How to Change Your Password on a Windows Machine
Because using the same tired password for years is not a security plan. It is a welcome mat.
VeriSecure Beginner Cyber Basics
You get a new laptop or computer, sign into everything, and keep using the same password you have had since a completely different phase of your life.
Email. Shopping. Banking. Microsoft account. Maybe even the same password with one heroic little exclamation point at the end.
And I get it. Passwords are annoying. Every site has different rules, half of them contradict each other, and somehow the one password you can remember is never “strong enough” unless it contains a symbol, a number, a moon phase, and emotional damage.
But your password is one of the front doors to your device and accounts.
If it is weak, reused, or easy to guess, everything behind it becomes easier to mess with.

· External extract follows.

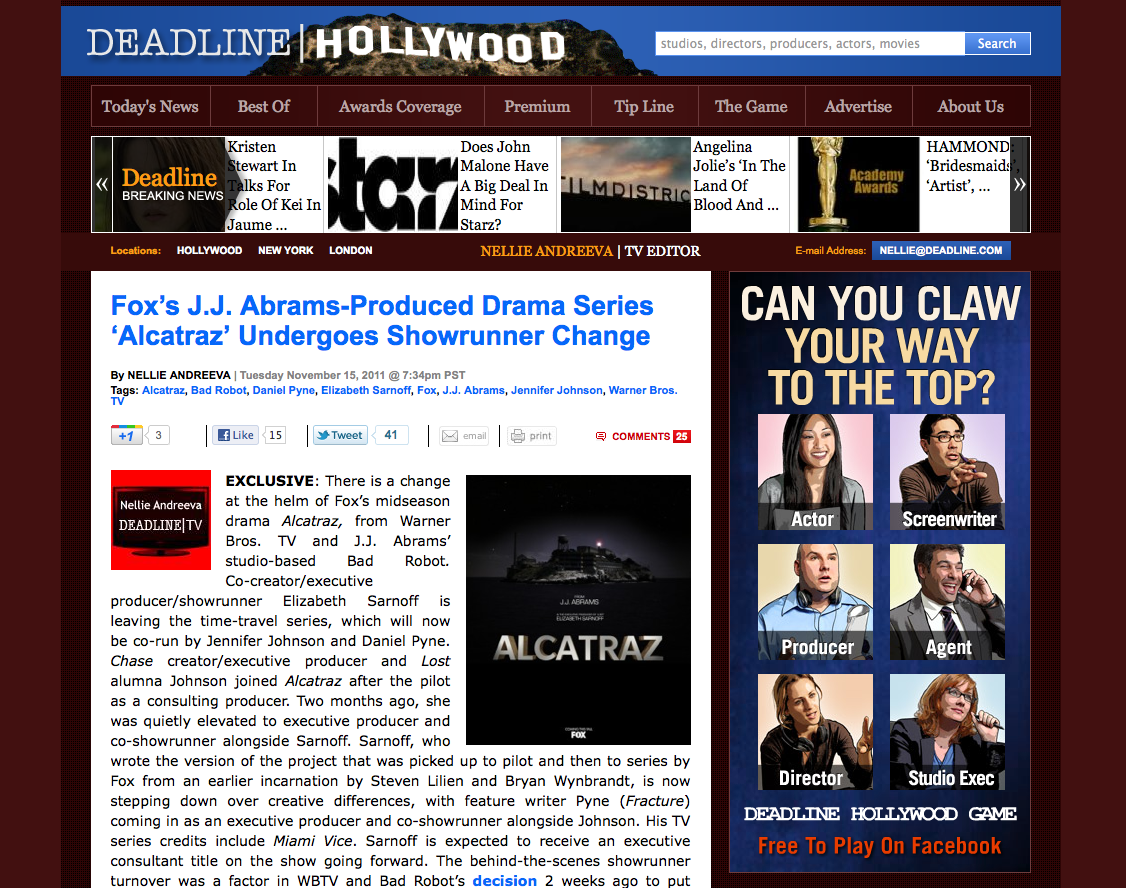
Task: Choose the Studio Exec character icon
Action: 947,731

This takes a few minutes. Do it before your old password becomes the reason someone else gets comfortable in your account.

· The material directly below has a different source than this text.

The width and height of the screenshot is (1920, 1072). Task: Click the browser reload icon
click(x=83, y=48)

How to Change Your Password on Windows
Windows puts this under sign-in options, because apparently “change password” needed to live inside another menu. Fine. Here is where to go.
- Click Start → Settings.
- Go to Accounts.
- Click Sign-in options.
- Under Password, click Change.
- Enter your current password.
- Set your new password.
- Save the change.
Done.
If you do not see the same exact wording, do not panic. Windows likes to move labels around just enough to make everyone question their ability to read a menu. Look for Accounts, then Sign-in options, then anything related to Password or Change.
Quick Note: Microsoft Account vs. Local Account
If you sign into Windows with a Microsoft account, changing your password may update the password for that Microsoft account too.

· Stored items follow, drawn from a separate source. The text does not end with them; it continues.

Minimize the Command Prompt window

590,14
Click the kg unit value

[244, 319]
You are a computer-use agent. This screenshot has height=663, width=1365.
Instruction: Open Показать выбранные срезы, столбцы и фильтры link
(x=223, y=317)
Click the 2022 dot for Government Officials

That means it can affect other Microsoft services connected to the same account, like Outlook, OneDrive, Xbox, or Microsoft 365.
If you use a local account, the password change usually applies to that device account.
Either way, make the password strong and unique. Reusing one password across multiple accounts is how one leak turns into a full tour of your personal life.
Small Educational Note: Your PIN Is Not the Same Thing
If you use a PIN, fingerprint, face unlock, or Windows Hello, keep those secure too.
Those options are convenient and can be safer for signing into your device, but your account password still matters.
Think of Windows Hello as the fast door you use every day. Your password is still part of the lock system behind it.
Check It Before You Use It
Do not guess. Test it.
Use the VeriSecure password strength checker here:
https://verisecure.tech/password-strength/
If it says weak, fix it before you use it.
A password that feels clever to you may still be easy for automated tools to guess. Computers do not get impressed because you swapped an o for a zero. They have seen that little trick before.
Make Sure Your Password Is Strong
Skip the complicated nonsense.
A strong password should be:
- Long: longer passwords are harder to crack.
- Unique: do not reuse it anywhere else.
- Hard to guess: avoid names, birthdays, pets, addresses, and obvious words.
- Not recycled: changing
Password1toPassword2is not the glow-up people think it is.
The best option for most people is a passphrase.
A passphrase is longer, easier to remember, and usually stronger than a short password stuffed with random symbols you will forget by lunch.
Good: CoffeeAtMidnightIsBetter!
Bad: Hello123
Use a Password Manager If You Need One
If you have too many passwords to remember, that is normal.
That is not a personal failure. That is what happens when every website wants an account, a password, a code, a backup code, a security question, and apparently a blood sample.
Use a trusted password manager if you can. It helps you create long, unique passwords without trying to memorize all of them.
Because reusing the same password everywhere is not a system. It is a disaster waiting for an invitation.
What Not to Do
- Do not reuse passwords.
- Do not use names, birthdays, or pet names.
- Do not add 123 and call it secure.
- Do not keep default passwords.
- Do not save passwords in random notes or screenshots.
- Do not use the same password for your laptop, email, bank, and shopping accounts.
If one account gets exposed, you do not want that same password opening every other door too.
Quick Checklist
- Change old or reused Windows passwords.
- Use a long, unique password or passphrase.
- Test it with the VeriSecure password strength checker.
- Use a password manager if you cannot remember unique passwords.
- Keep your PIN and Windows Hello sign-in options secure too.
- Do not reuse your Windows password on other accounts.
The Takeaway
Most people do not change their password, or they pick one that is easy to remember and easy to break.
That is why this works.
Fix it once. Make it long. Make it unique. Test it before you trust it.
Your password does not need to be cute. It needs to keep people out.